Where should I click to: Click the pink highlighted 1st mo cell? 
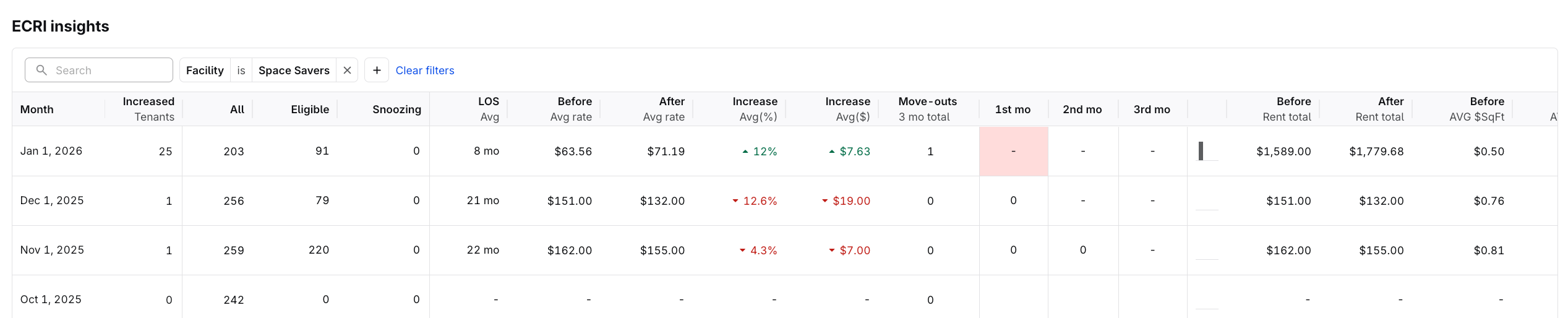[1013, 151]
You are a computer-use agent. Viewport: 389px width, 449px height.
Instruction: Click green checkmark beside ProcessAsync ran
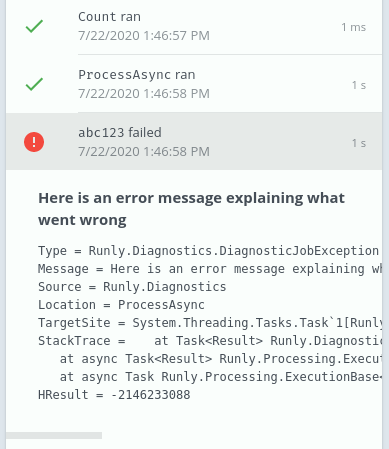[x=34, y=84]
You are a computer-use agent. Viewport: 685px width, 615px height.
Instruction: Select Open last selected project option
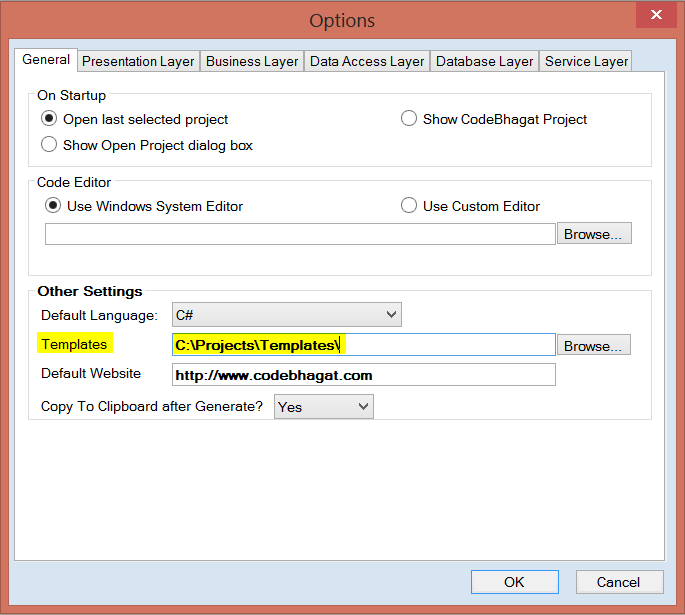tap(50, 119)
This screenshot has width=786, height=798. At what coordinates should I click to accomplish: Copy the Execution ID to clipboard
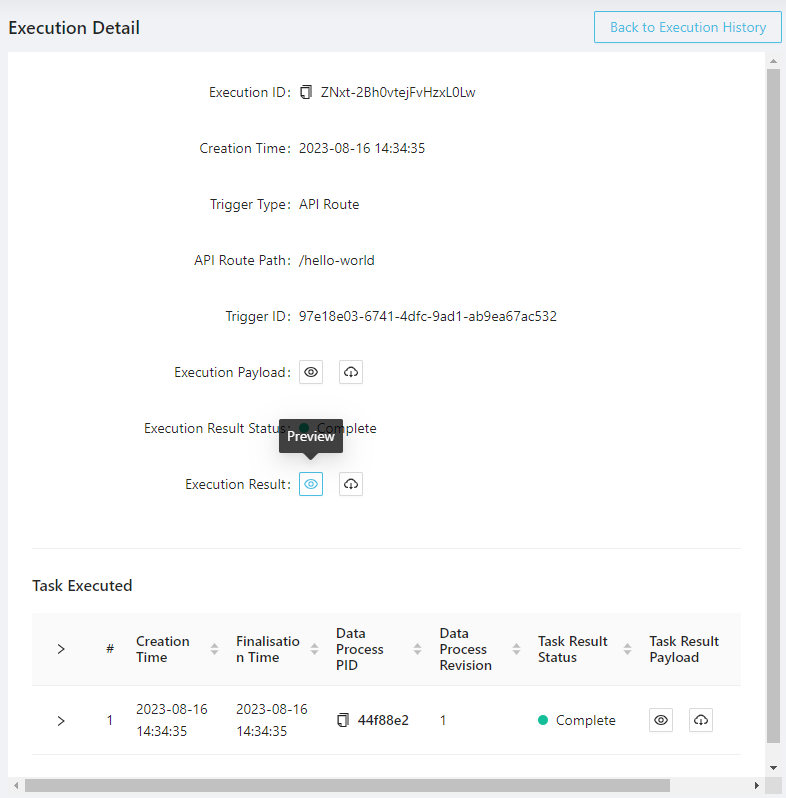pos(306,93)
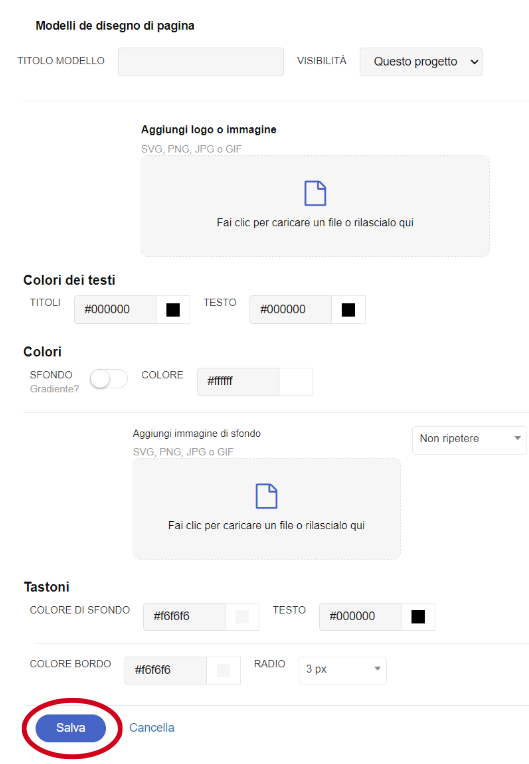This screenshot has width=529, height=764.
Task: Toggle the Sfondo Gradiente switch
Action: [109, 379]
########################################
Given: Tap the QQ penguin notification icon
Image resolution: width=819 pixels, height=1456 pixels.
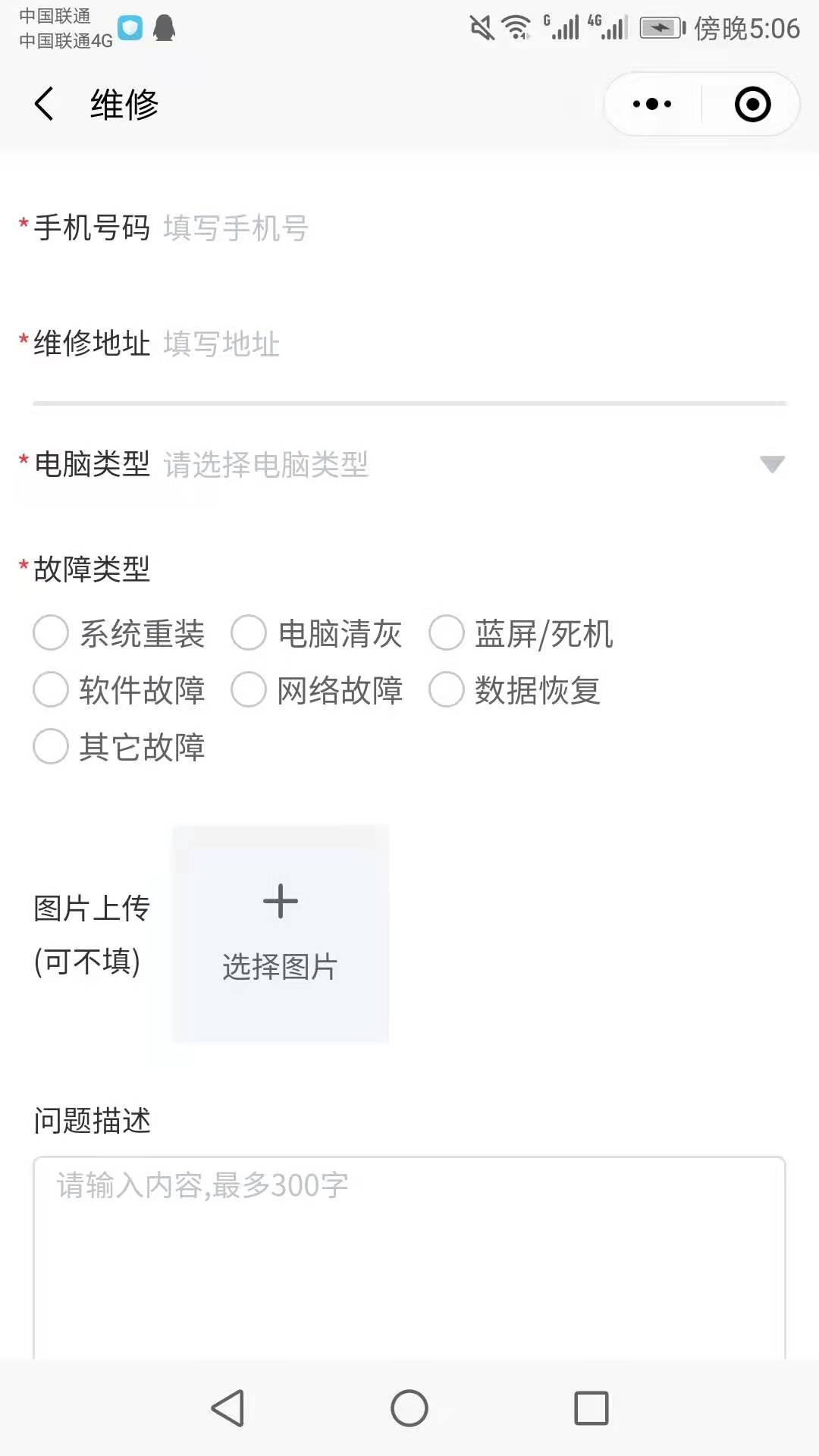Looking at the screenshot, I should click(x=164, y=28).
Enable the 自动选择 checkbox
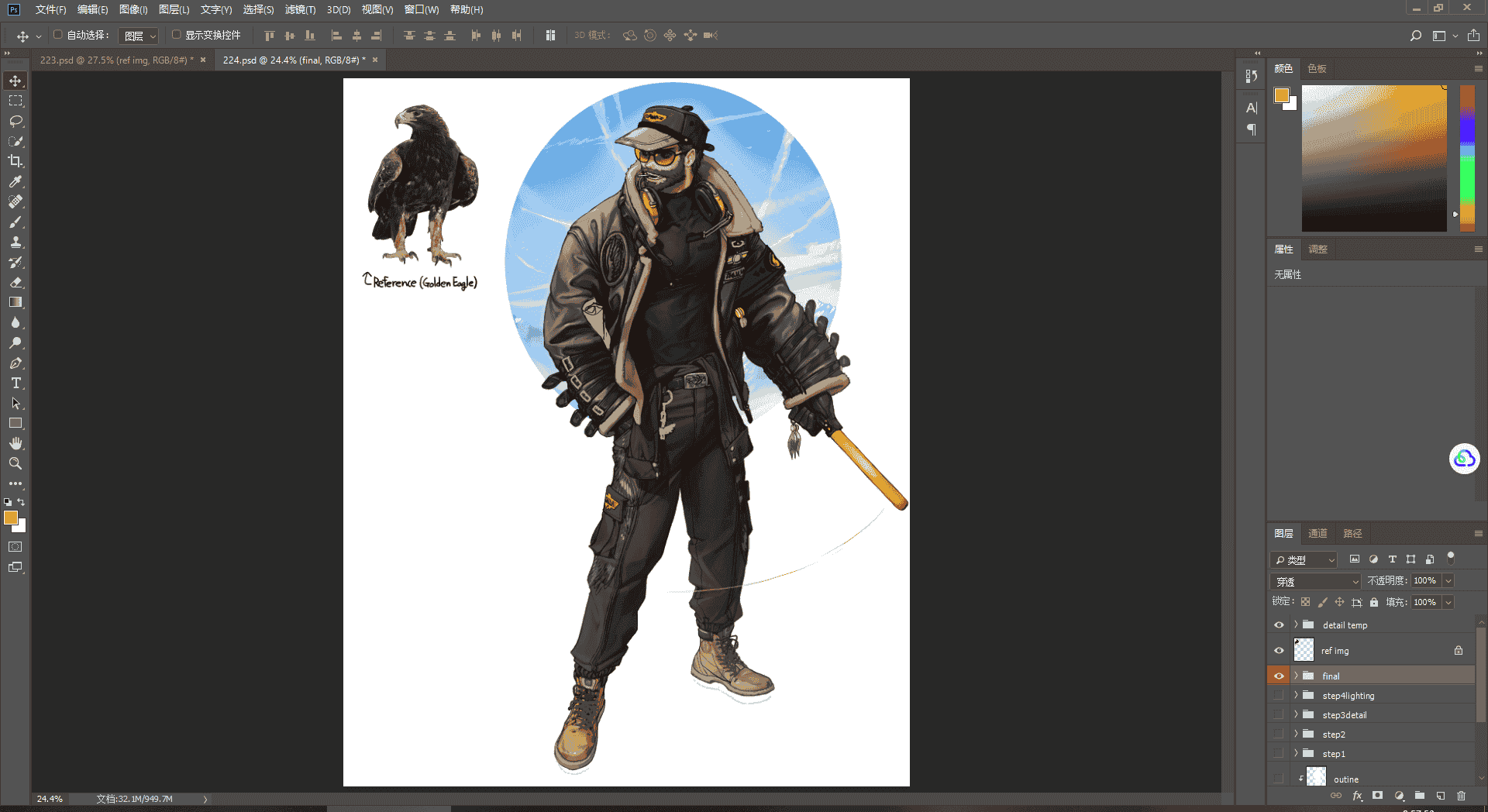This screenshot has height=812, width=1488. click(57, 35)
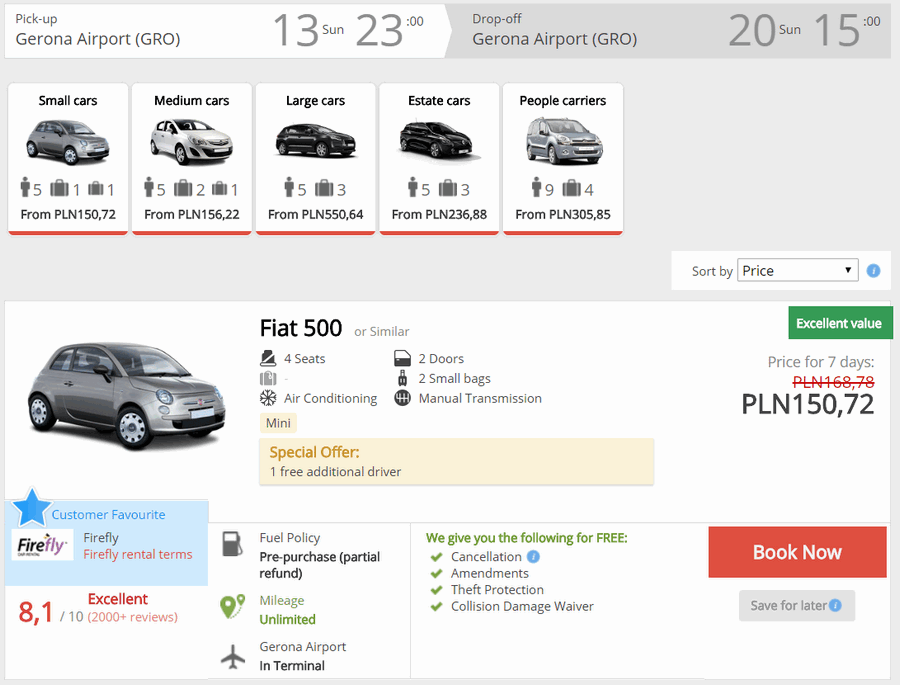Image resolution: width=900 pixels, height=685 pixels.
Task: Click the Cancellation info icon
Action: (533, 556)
########################################
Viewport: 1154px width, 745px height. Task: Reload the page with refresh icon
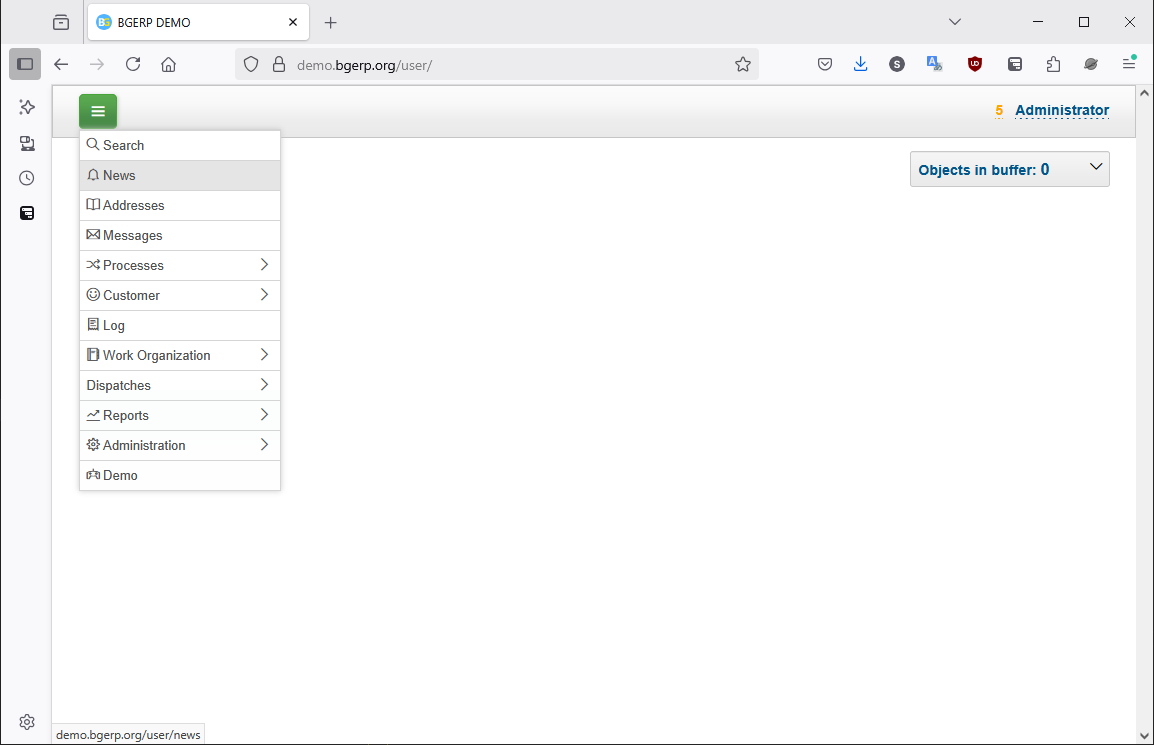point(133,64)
########################################
INSTRUCTIONS TO FOLLOW. For the string "agent", go through the entries above and copy each line where it occurs.

EXERCISE RESPONSE.
You are a computer-use agent. Viewport: 389px width, 449px height.
You are a computer-use agent. Viewport: 685px width, 615px height.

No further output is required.